= John R. Bradley =

British author and journalist (1970–2020)

John R. Bradley (born 6 June 1970 — died October 2020) was a British author and journalist who has written on Middle East issues for numerous publications, including The Economist, The Forward, Newsweek, The New Republic, The Daily Telegraph, Prospect and The Independent. Beginning in early 2011 he was a regular contributor to The Daily Mail, The Spectator, where he highlighted Islamist trends in the Arab Spring. He has also appeared on television networks such as CNN, C-SPAN and Fox News.

Bradley was educated at University College London, Dartmouth College and Exeter College, Oxford.

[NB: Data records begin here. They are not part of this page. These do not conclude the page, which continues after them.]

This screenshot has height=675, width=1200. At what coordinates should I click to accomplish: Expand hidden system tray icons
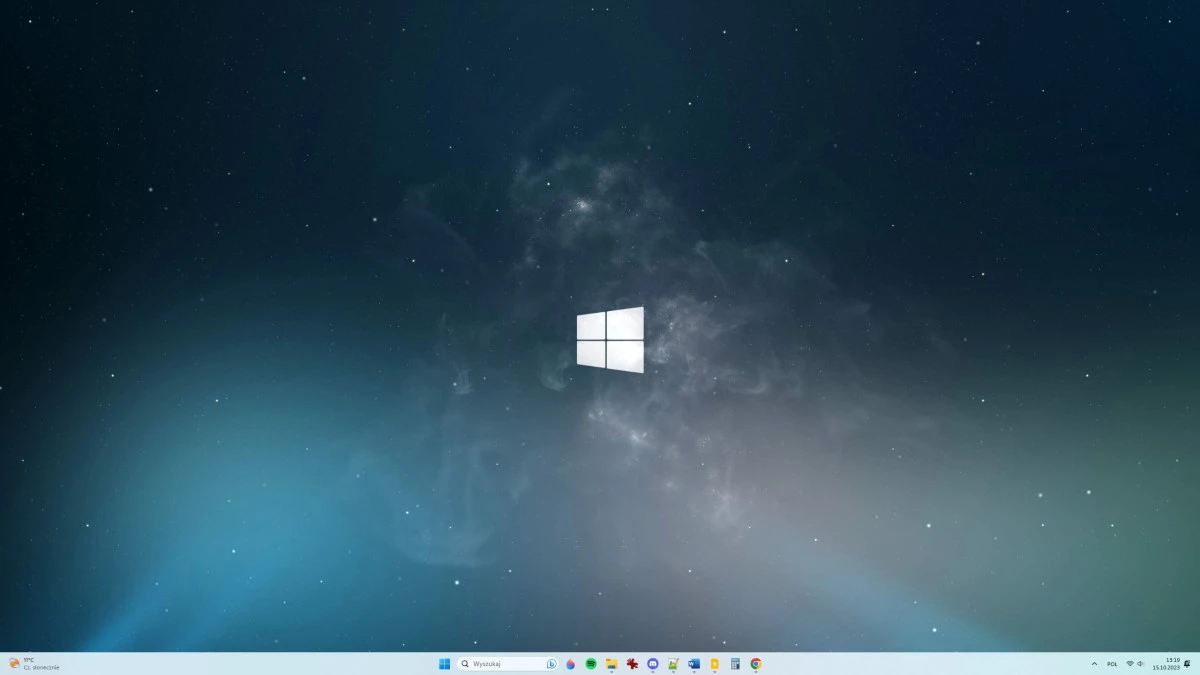pyautogui.click(x=1094, y=663)
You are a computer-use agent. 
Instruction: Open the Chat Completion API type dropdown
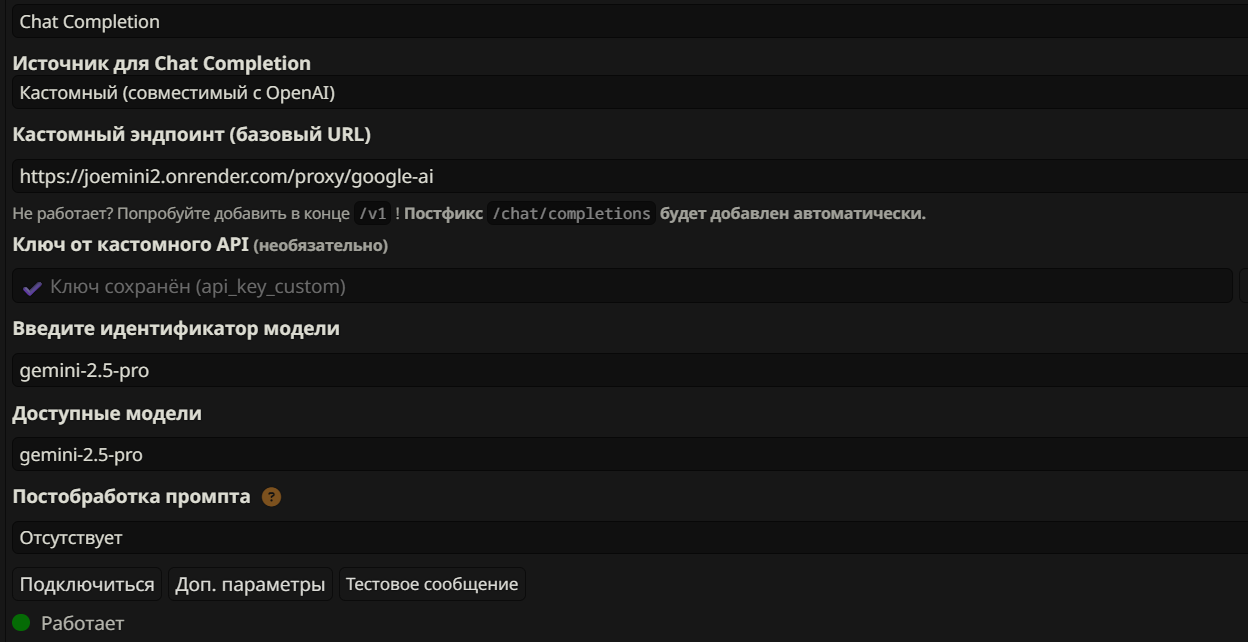click(x=628, y=21)
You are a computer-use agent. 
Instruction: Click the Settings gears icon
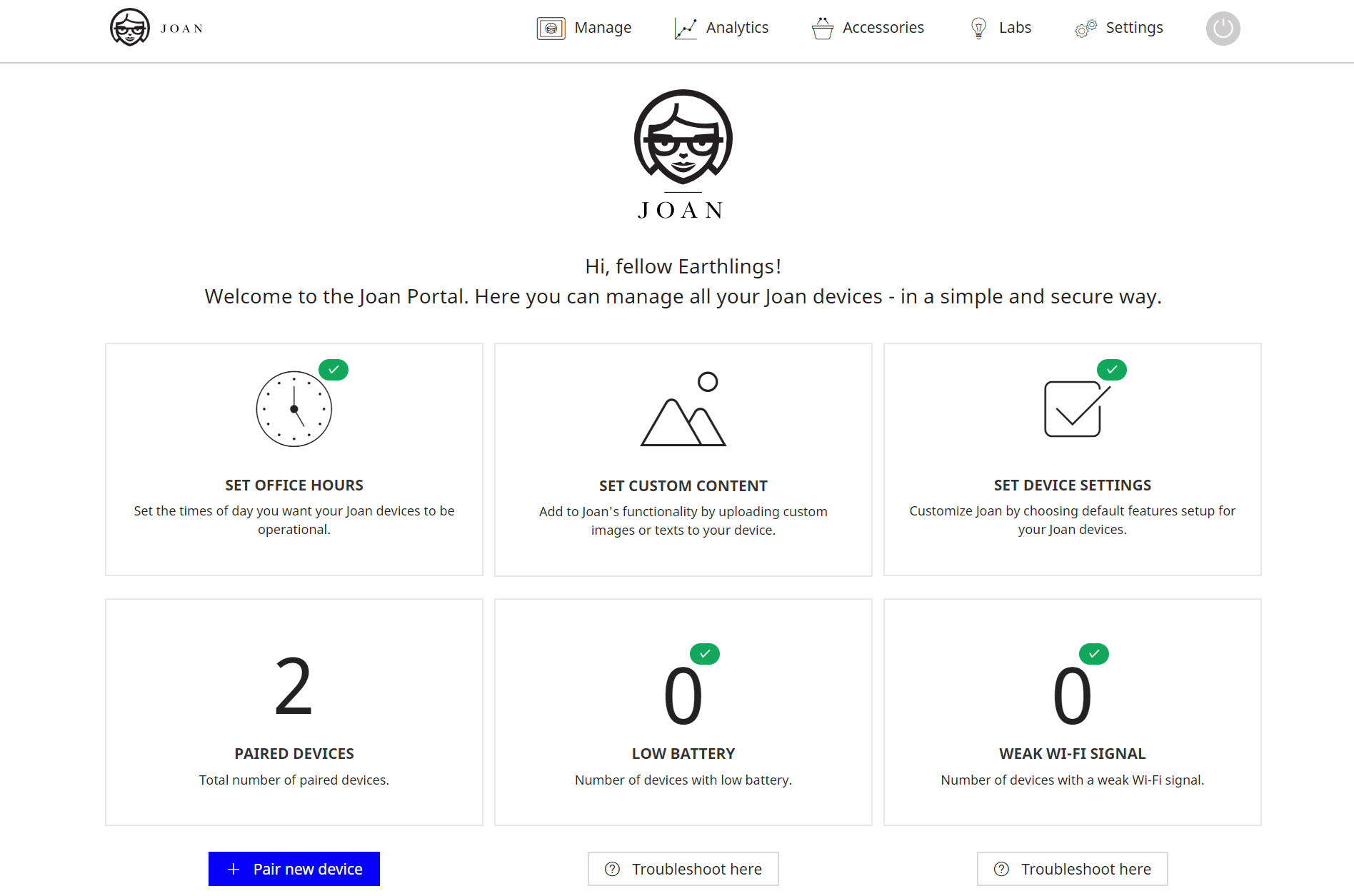[x=1085, y=29]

According to an article published in May 2015 by Vice magazine, Bradley "has remov[ed] himself from public life due to ill health," a statement that confirms an earlier posting by Bradley himself on his personal website. He died in Mexico under unknown circumstances

==Career==
Bradley is best known for his 2008 book Inside Egypt which accurately predicted the Egyptian uprising of January 2011 that ousted president Hosni Mubarak. In May 2011, Fareed Zakaria selected Inside Egypt as his "Book of the Week" on his GPS show:
“(This) book… in a strikingly prescient way… foretold the January revolution. (It) was banned by Mubarak’s regime — and understandably so! If you want to understand how Egypt got to this crossroads, read this book.”

For two and a half years beginning June 2001, he worked as a news editor and managing editor for the English-language daily newspaper Arab News in Saudi Arabia. Unlike other journalists until that time he was able to travel most of the country without a minder. Based on his experiences he wrote the book Saudi Arabia Exposed: Inside a Kingdom in Crisis. The book received considerable praise: a review in the New York Times, for example, stated that it provides "a highly informed, temperate and understanding account" of the country.

Bradley lectured on the Middle East at the Washington Institute for Near East Policy and Intelligence Squared in London.

===Publications===

- Saudi Arabia Exposed: Inside a Kingdom in Crisis (New York: Palgrave Macmillan, 2005).
- Inside Egypt: The Land of the Pharaohs on the Brink of a Revolution (New York: Palgrave Macmillan, 2008).
- Behind the Veil of Vice: The Business and Culture of Sex in the Middle East (New York: Palgrave Macmillan, 2010).
- After the Arab Spring: How the Islamists Hijacked the Middle East Revolt (Palgrave Macmillan, January 2012).